Bagiku, merindumu sudah seperti makanan wajib untukku. Aku merasakannya setiap hari, terlebih ketika malam. Rindu itu datang tanpa permisi, menyelinap masuk ke relung hati dan mengantarkan air mataku keluar membasahi pipi. Aku tahu semua itu bodoh, dan aku juga tahu semua itu tidak berguna. Karena ketika aku merindukanmu dan menangis untukmu, mungkin saja kau sedang tertawa bahagia bersamanya, ya dia yang menggantikan posisiku. Tapi, apalah dayaku. Sang pemilik rindu untukmu, namun tidak pernah menjadi tempat rindumu berlabuh.

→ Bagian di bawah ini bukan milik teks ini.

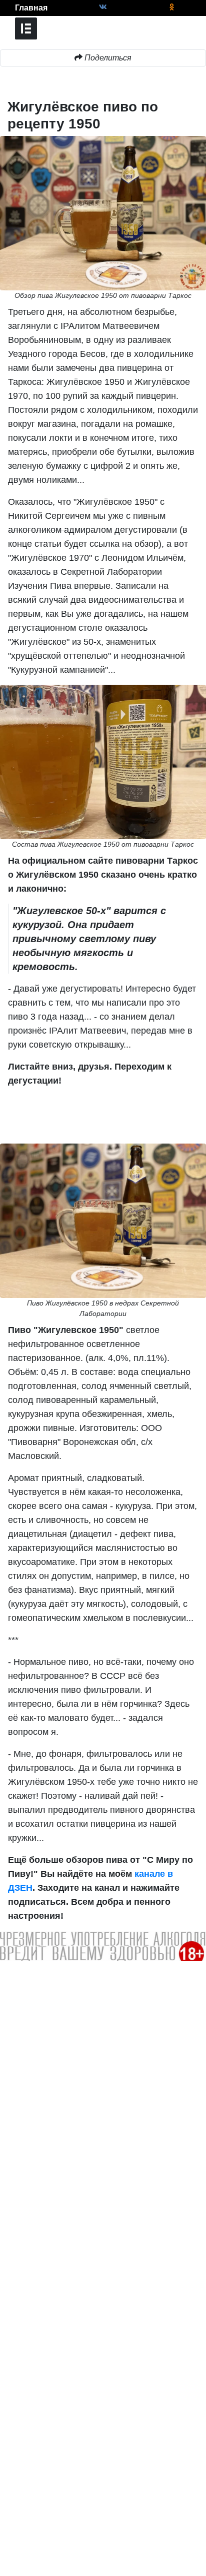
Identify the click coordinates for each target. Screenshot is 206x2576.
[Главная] (7, 8)
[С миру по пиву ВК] (102, 7)
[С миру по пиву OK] (172, 7)
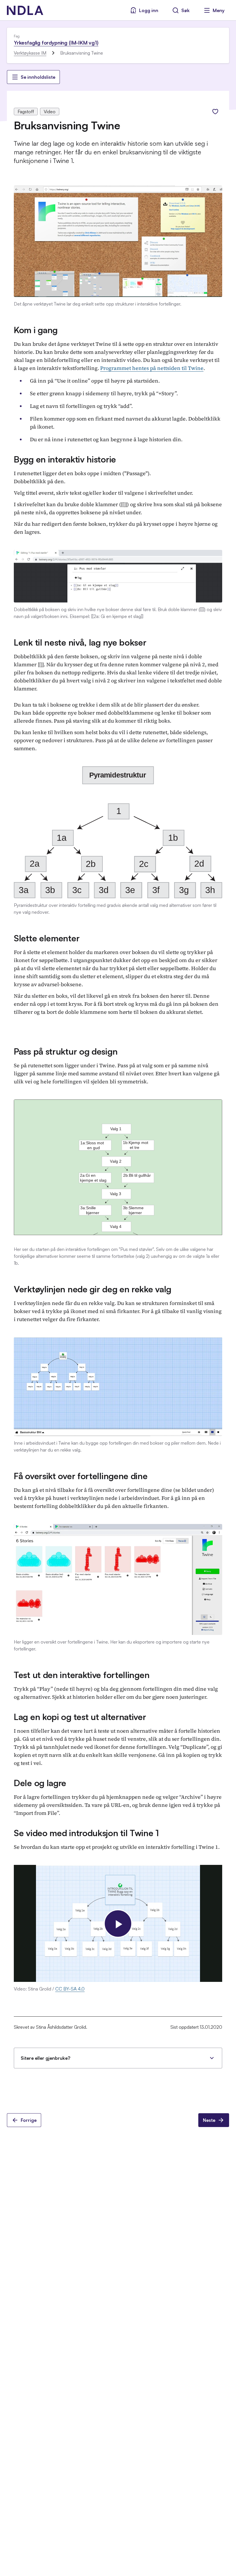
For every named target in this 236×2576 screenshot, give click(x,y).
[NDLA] (25, 10)
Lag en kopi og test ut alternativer (80, 1716)
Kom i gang (36, 330)
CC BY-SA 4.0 (70, 1989)
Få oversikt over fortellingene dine (81, 1476)
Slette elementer (46, 938)
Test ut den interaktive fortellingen (81, 1674)
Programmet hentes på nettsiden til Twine (151, 368)
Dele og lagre (40, 1783)
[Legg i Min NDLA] (215, 111)
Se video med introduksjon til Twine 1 (86, 1833)
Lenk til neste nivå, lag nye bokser (80, 642)
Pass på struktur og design (65, 1051)
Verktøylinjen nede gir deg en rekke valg (92, 1289)
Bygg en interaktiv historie (65, 459)
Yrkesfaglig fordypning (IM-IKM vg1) (56, 42)
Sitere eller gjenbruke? (45, 2058)
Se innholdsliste (38, 77)
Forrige (29, 2120)
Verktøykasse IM (30, 53)
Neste (209, 2120)
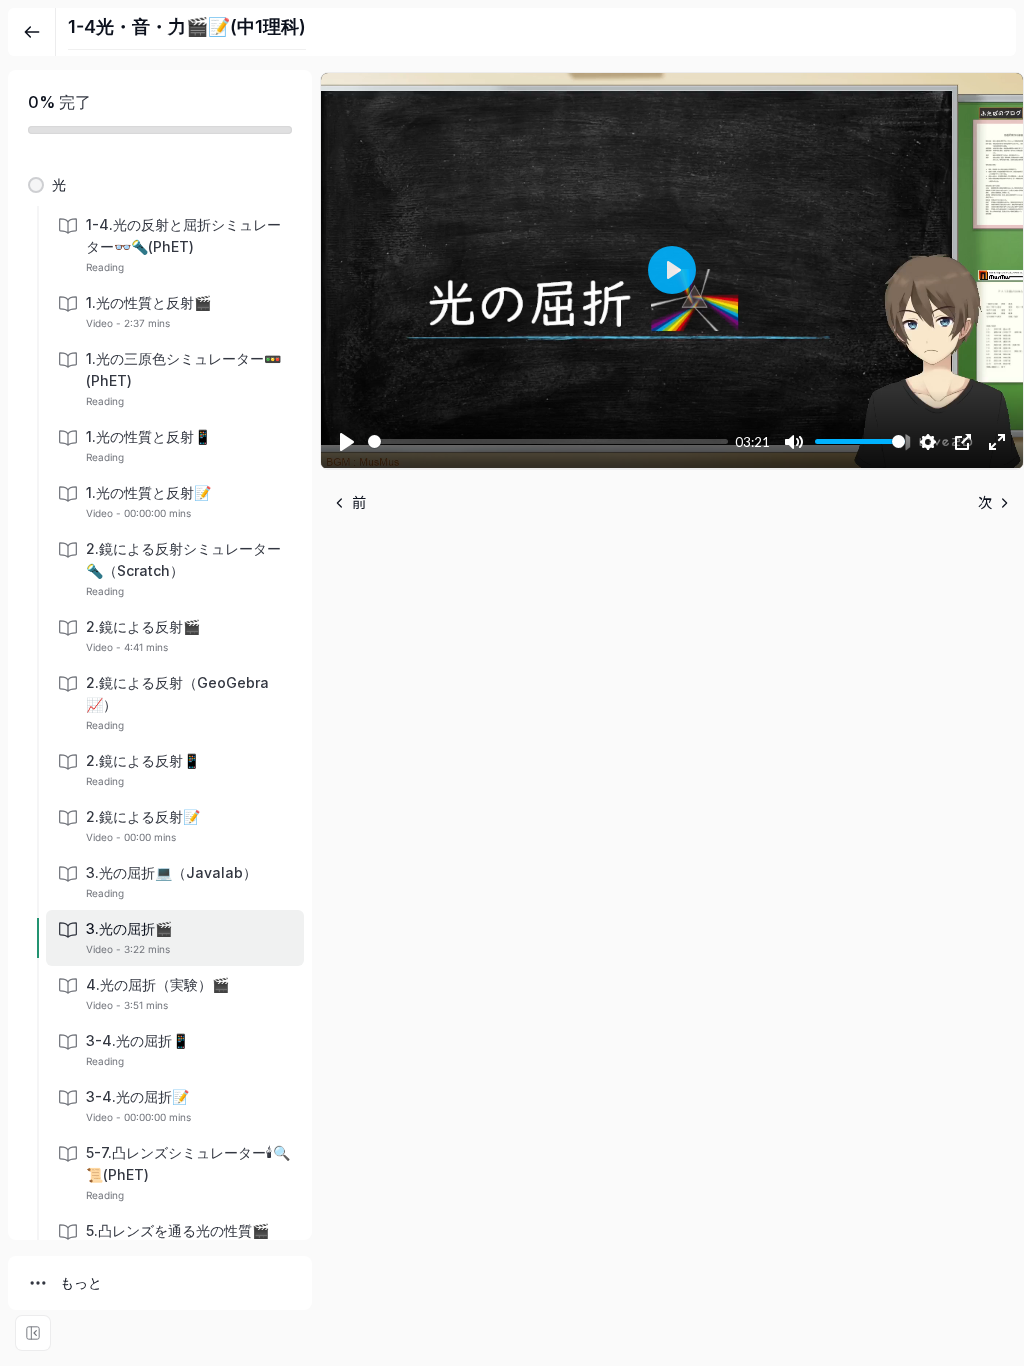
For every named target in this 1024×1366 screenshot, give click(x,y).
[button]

Mungkin aku yang salah, karena belum bisa menerima kenyataan dan masih terus meyakinkan diri bahwa masih ada kesempatan untukku mengubah warna gelap nan sesak menjadi merah muda yang menyenangkan seperti dulu. Membawamu kembali bersama, melanjutkan mimpi yang sempat tertunda. Masih terus memikirkan saat-saat bahagia yang mungkin saja sudah kau lupa. Ah, bodohnya. Ya, rindu ini terasa begitu bodoh. Mimpi ini terasa begitu memaksa, dan aku? Merasa menjadi manusia paling kasihan karena masih saja mengharapkan hal-hal yang mungkin saja sudah jauh dilupakan.
Ya, andai melupakan sesederhana jatuh cinta, sesederhana warna jingga kala senja, mungkin tidak akan ada kata kecewa, ketika hati yang merindu tidak kunjung menjadi tempat untuk berlabuh rindu. Dariku, wanita pemilik rindu untukmu.